Numerical Investigation of Cracks at Girder Ends of Prefabricated Post-Tensioned Prestressed Concrete I-Girders

Prefabricated post-tensioned prestressed concrete (PTC) girders with high degrees of prestressing have been developed continuously in recent bridge designs to reach longer spans, higher quality, and larger load-bearing capacity. However, during the prefabrication process, several inclined and horizontal cracks were observed at the ends of a new style post-tensioned concrete girder, which could have a negative impact on the girders' longevity. In this study, a nonlinear finite element analysis technique was utilized to illustrate how concrete reacts and the mechanisms behind typical cracking patterns during the actual post-tensioning sequence. The prestressing load of a PTC girder was simulated with an improved cooling temperature method that accounts for immediate prestress losses. The field of principle tensile strain patterns and primary strain trajectories explained the overall mechanism underlying typical cracking behaviors. The results showed that the horizontal cracks under the anchorage plate (behavior 1) were generated by the bursting force, whereas the inclined cracks (behavior 2) and the horizontal cracks between the strands N1 and N2 anchor plates (behavior 3) were caused due to the spalling force.

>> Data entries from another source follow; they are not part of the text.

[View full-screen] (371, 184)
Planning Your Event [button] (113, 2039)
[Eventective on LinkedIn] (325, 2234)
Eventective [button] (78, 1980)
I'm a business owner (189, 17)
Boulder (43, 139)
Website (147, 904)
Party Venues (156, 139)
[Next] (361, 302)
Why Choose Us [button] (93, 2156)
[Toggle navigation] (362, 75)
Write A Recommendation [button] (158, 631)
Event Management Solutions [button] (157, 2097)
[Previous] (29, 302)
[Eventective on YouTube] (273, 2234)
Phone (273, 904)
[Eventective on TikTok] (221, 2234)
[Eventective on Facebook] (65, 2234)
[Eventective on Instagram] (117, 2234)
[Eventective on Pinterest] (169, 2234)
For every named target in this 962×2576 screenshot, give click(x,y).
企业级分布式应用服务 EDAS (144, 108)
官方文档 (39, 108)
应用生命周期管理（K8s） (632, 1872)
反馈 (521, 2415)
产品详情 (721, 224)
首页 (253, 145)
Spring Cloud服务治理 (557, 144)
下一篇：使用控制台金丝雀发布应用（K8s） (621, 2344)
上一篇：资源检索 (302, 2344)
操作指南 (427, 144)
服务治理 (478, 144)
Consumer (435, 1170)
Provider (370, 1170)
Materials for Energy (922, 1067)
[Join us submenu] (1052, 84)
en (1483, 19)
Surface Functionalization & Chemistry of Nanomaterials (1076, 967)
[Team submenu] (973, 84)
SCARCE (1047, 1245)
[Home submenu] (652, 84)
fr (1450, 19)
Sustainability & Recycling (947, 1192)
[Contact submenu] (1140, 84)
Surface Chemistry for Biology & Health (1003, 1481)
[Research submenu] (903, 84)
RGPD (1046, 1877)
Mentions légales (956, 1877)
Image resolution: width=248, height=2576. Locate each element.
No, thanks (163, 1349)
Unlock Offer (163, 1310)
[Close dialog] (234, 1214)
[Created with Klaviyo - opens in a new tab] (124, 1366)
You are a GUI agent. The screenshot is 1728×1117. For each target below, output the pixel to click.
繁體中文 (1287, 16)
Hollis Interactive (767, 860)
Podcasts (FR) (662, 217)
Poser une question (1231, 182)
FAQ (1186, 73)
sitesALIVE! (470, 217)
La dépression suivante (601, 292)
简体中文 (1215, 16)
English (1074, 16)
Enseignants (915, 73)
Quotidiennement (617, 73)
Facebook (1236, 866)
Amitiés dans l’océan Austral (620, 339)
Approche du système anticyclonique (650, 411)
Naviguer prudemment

The effects of self-weight, girder end forms, as well as the transfer length of the prestressing strands, were discussed. The result demonstrates that both the self-weight and girder end shapes have a considerable effect on the behaviors of the anchorage zone. It is suggested that the transfer length of the anchor head be greater than 26 times of strand diameter to achieve the same effective stresses as the theoretical values.